The form, again, is completely unique with the final chorus consisting of an atypical 40-bar pattern, the chords following the pattern of the first section (but not quite) and a bridge that alternates Bb's and F chord. If I had time, I'd try to write out the entire form, but it's really something else (no wonder this one doesn't get called at jam sessions...).

But let's forget about chords and modulations and rhythmic patters and two-beat feels and just concentrate on Louis. His note choices are so simple that a transcription of this solo would probably look like fairly simple. There's not even any daring harmonic choices, some some blue minor-thirds in the bridge. But the endurance, my goodness. The main motif is going from a high concert C, glissing down to an Ab, then back up to the C and then dramatically repeating the tonic F as the chords descend from minor back to major. Then in the bridge, it's reversed as Louis starts on that F and now goes up to the Ab and then back down and then back up. So simple. So effective. I have tears in my eyes as I write this, especially knowing the pain he was probably experiencing.
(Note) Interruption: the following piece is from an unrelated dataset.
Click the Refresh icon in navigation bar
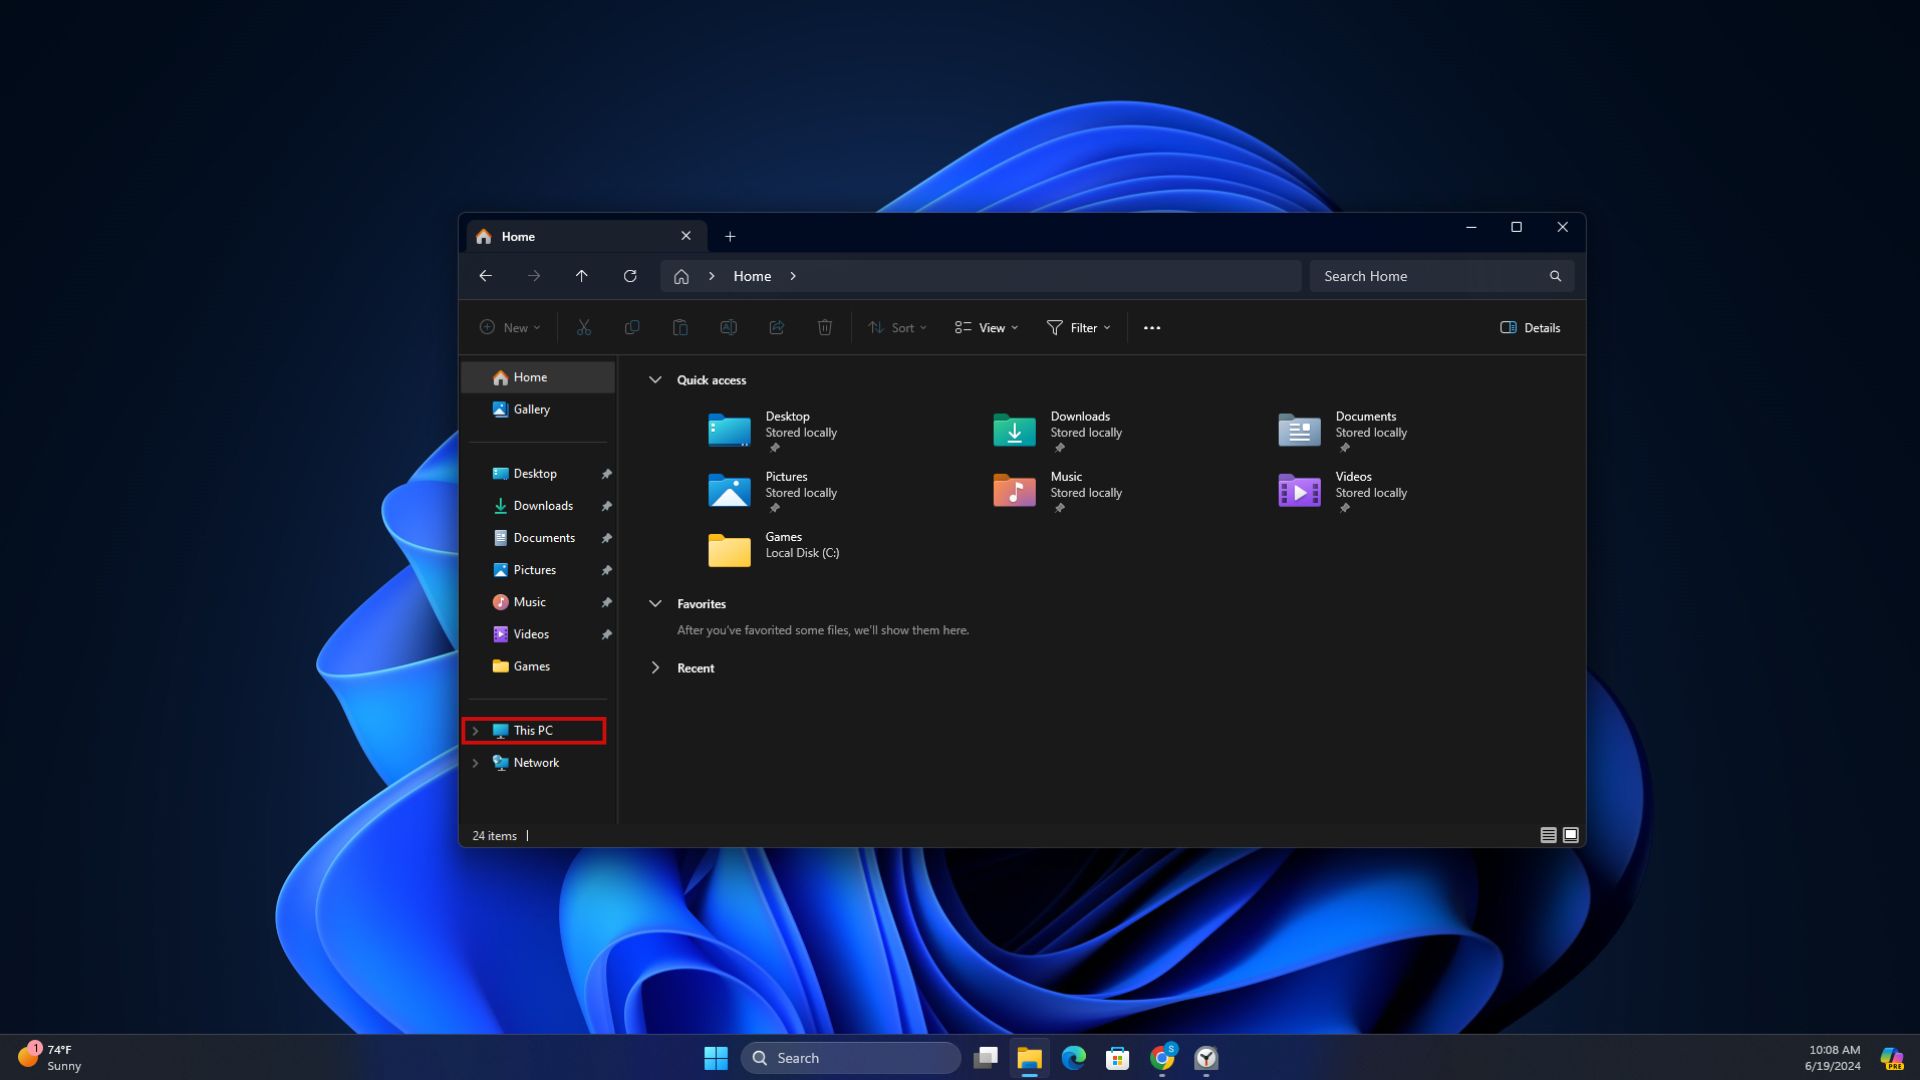The width and height of the screenshot is (1920, 1080). (x=630, y=276)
He comes out of the bridge four repeated high C's and then holds a giant one. When he goes up to a higher D, there's a momentary sense of strain but overall, he is in control. As the 40-bar chorus ends, Louis finds a new motif, urgently repeating an F-to-A pattern but ending on that tonic F again. Symmetry closes the show as the horns now go into the familiar vamp and Louis closes how he starts, outlining that F-triad, but ending on a high C just for good measure.
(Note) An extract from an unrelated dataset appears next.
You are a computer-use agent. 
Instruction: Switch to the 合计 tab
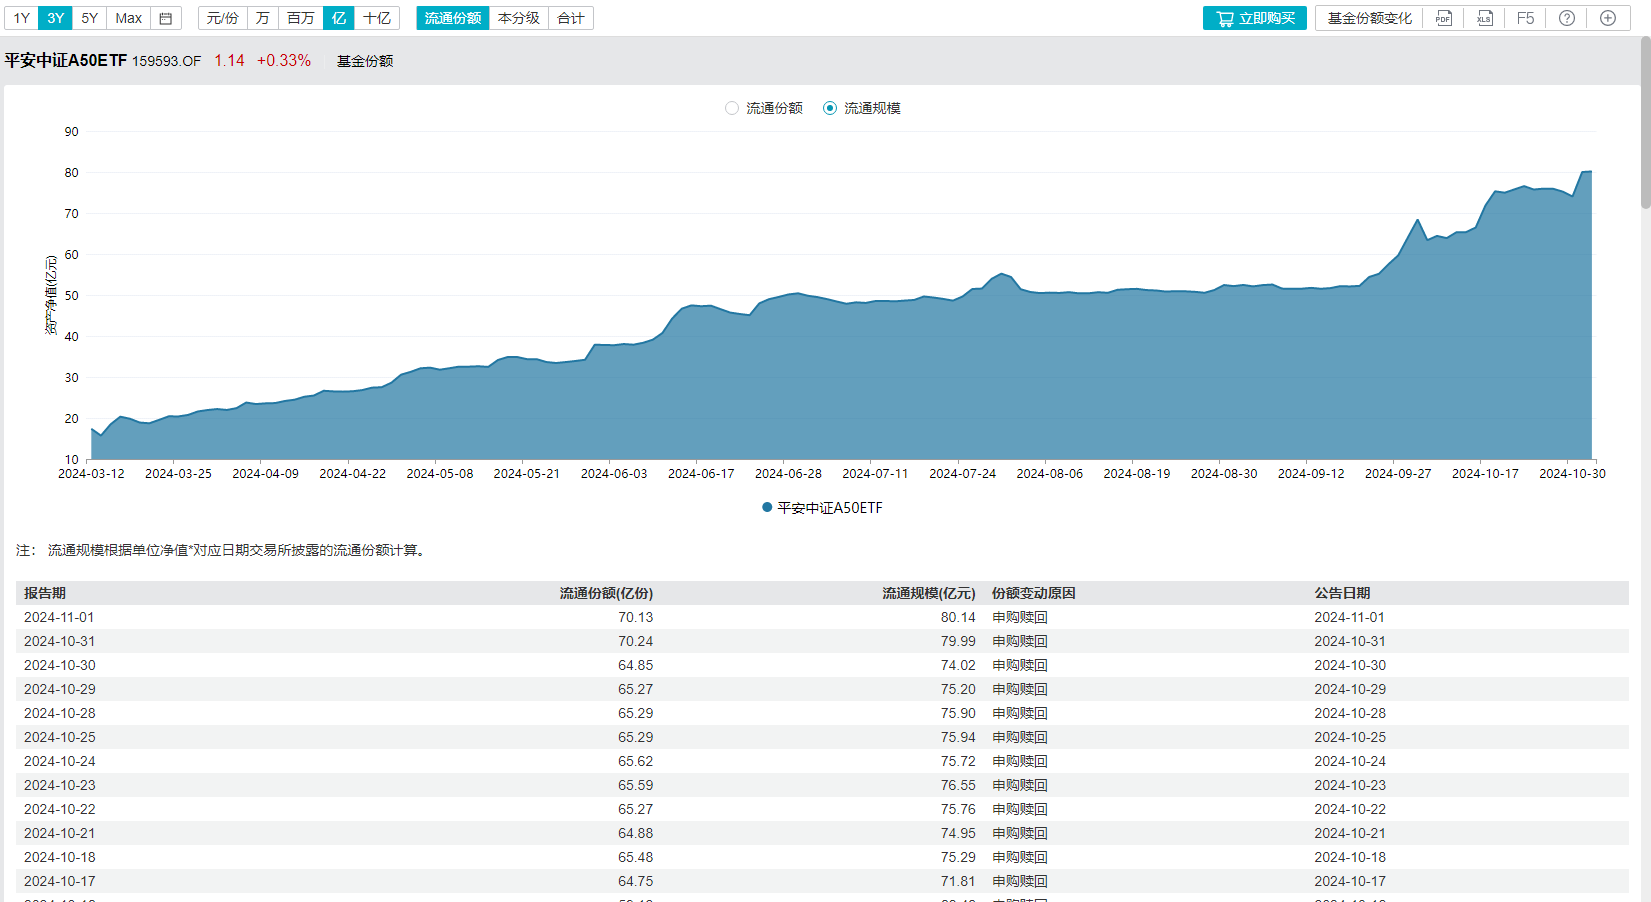[x=570, y=17]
What a record. What a session. I've always loved this session but boy, sometimes it takes writing a blog to really get inside everything that happens on a record date and I sure know I got a lot out of examining each of these performances so deeply. If you'd like to own these sides for yourself, they're still available on an old Jazz In Paris compilation. They're definitely worth rediscovering. Friends such as Michael Steinman have written in to tell me they're happy to be listening to this music again.
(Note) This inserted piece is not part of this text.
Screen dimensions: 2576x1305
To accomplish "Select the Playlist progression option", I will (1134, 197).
And other friends have turned in much deeper analysis than I could ever dream of. The saxophonist/composer/historian Allen Lowe wrote on Facebook the other day that he was "listening to L. Armstrong this morning - the 1934 Paris recordings....and it strikes me that our usual analysis of Louis is lacking something. Or maybe not; but to me he fits, particularly in these middle years, right into the modernist idea of the disassembling of so-called reality. 'So-called' because, as Joyce points out, what he and others were really doing was much more deeply into reaality, and presenting a view of personal consciousness that had much more verity than the work of, say, James Farrell or other American realists (getting my chronology wrong here, but the point still holds). And here comes Louis Armstrong with the most bizarre yet logical re-construction of pop-song reality, deliriously absurd yet much truer to life than about 25 other singers/crooners. And even more of a miracle, he was popular, accessible, easy to listen to. An amazing convergence of aesthetic and social factors; and I won't even begin to try to break the surface of how he's digging into the minstrel myth in way so completely parallel to Bert Williams." There is a LOT of information in that paragraph and obviously I agree completely. I'd love to hear any other opinions and feelings about the Paris recordings that might have arisen from rediscovering them along with me these past few weeks.

The November 7, 1934 session is an important one as it's the lone studio date we have between April
 1933 and October 1935 and the best glimpse imaginable at what he was doing during his European sabbatical. Turns out, he was just doing what he always did: making beautiful, challenging, fun, accessible, daring, joyous music.